Saturday, April 22, 2023

Star Trek: Picard Hits All the Right Notes

 I have been a lifelong Star Trek fan since about the age of seven, more than half a century. With each new iteration I have been simultaneously hopeful that the producers would get things right and fearful that they would get them wrong. Usually, it's been a mix of the two, with the ratio of good to bad being the operative question.

Being old enough to remember when Star Trek was just a single 79-episode series, and not a TV, movie, multimedia, etc., franchise, the original series from the 1960s has always been the gold standard to which all other iterations are compared, and it's not a stretch to say some have measured up to that standard better than others.
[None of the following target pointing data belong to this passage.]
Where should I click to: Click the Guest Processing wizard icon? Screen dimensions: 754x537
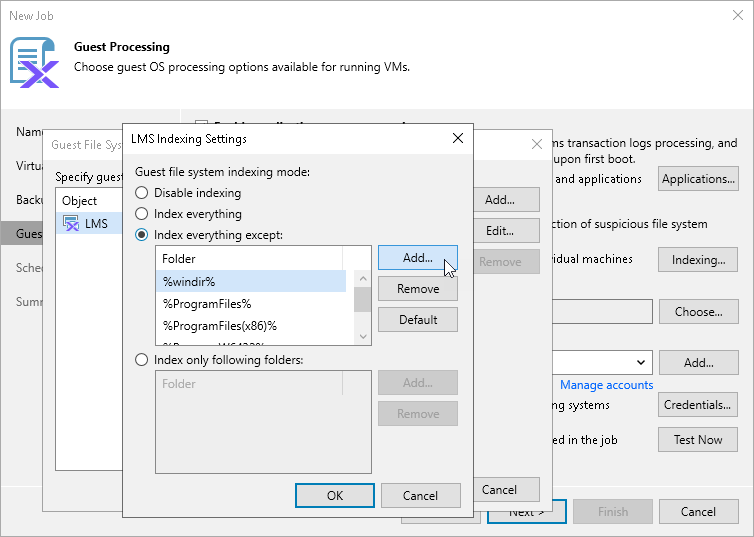coord(34,62)
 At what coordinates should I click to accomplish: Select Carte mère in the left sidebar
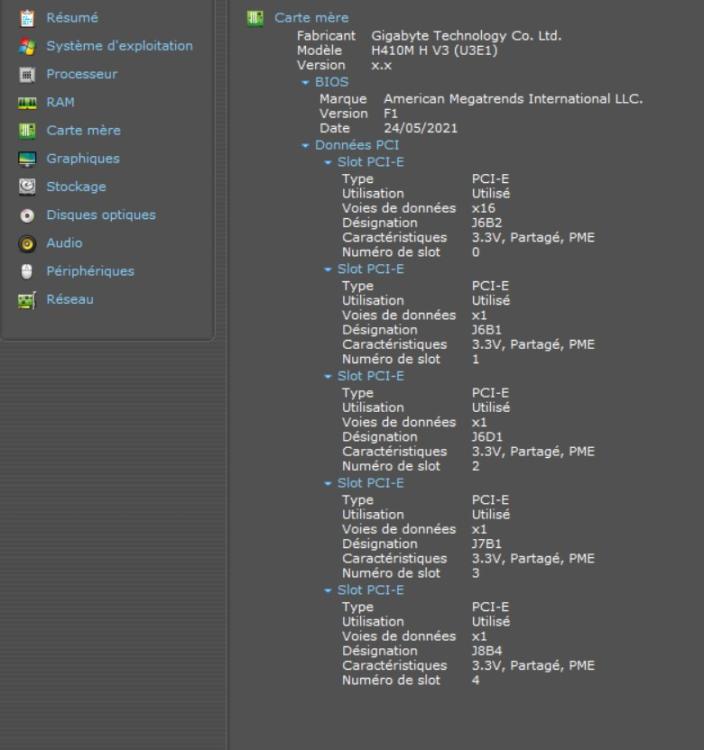coord(83,131)
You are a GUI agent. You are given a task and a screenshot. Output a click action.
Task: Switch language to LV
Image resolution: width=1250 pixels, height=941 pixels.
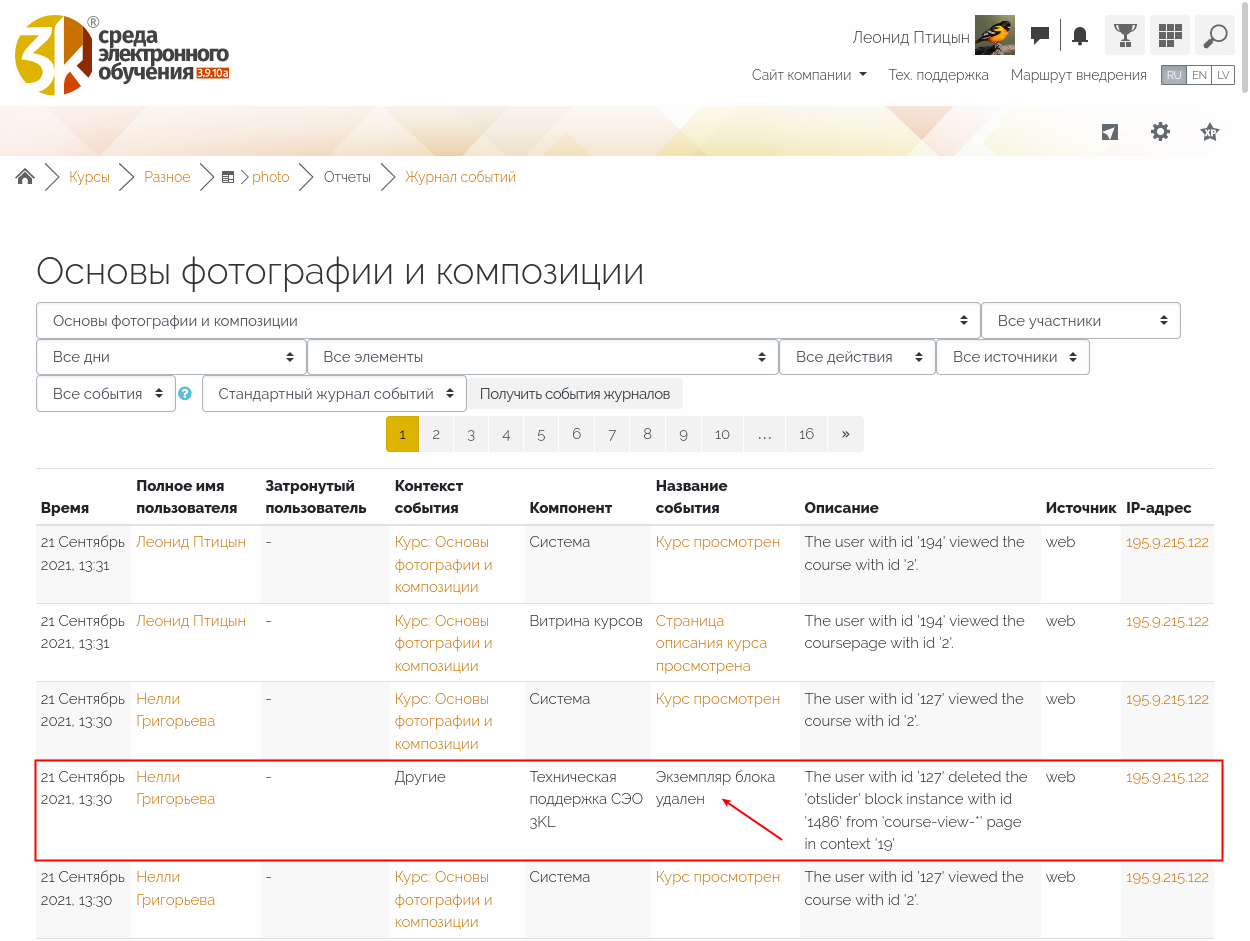(1223, 75)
There have been many times that viewers have felt Paramount had milked their cash cow dry and run out of good ideas, but like agricultural fields allowed to lie fallow for a season, there is always the opportunity for new growth.

The latest period of renewal has come with advent of streaming. Paramount+, originally known as CBS All Access, has used Star Trek as its flagship franchise, producing several new series, including some real gems along the way.

Star Trek: Discovery got off to a rocky start in its first season, while its second essentially served as a back door pilot for Star Trek: Strange New Worlds. Beginning with the third season, it has explored a series treatment originally penned by Gene Roddenberry and fleshed out as the non-Trek series Andromeda in the late 1990s and early 2000s.

The series that has proved most surprising to me is Star Trek: Picard, which just wrapped up this week after three seasons, each of which encompassed a complete story arc. In this way, Picard captured the best aspects of both the films and TV series, as each season played out like an extended feature film. 

This was an innovative approach and it very much worked, especially in the just-concluded third and final season. Telling out a narrative over ten episodes gave the opportunity to be both expansive and concise at the same time, and best of all, to experience the types of moments that made for the best moments of Star Trek on both the big and small screens. Show runner Terry Matalas just made the whole thing work. 

While this particular iteration of Trek is now in the proverbial can—or canon, as the case may be—the final episode closed with some tantalizing tidbits, teasing of what could be ahead. Matalas has said in interviews that there is nothing solid in the works, but a passing of the torch certainly looks to be in the realm of possibility. Hey, we got Strange New Worlds out of Discovery, which seems set to yield a Starfleet academy spinoff as it warps off into the sunset later this year, so who knows. 

All I can say to that prospect is... Engage!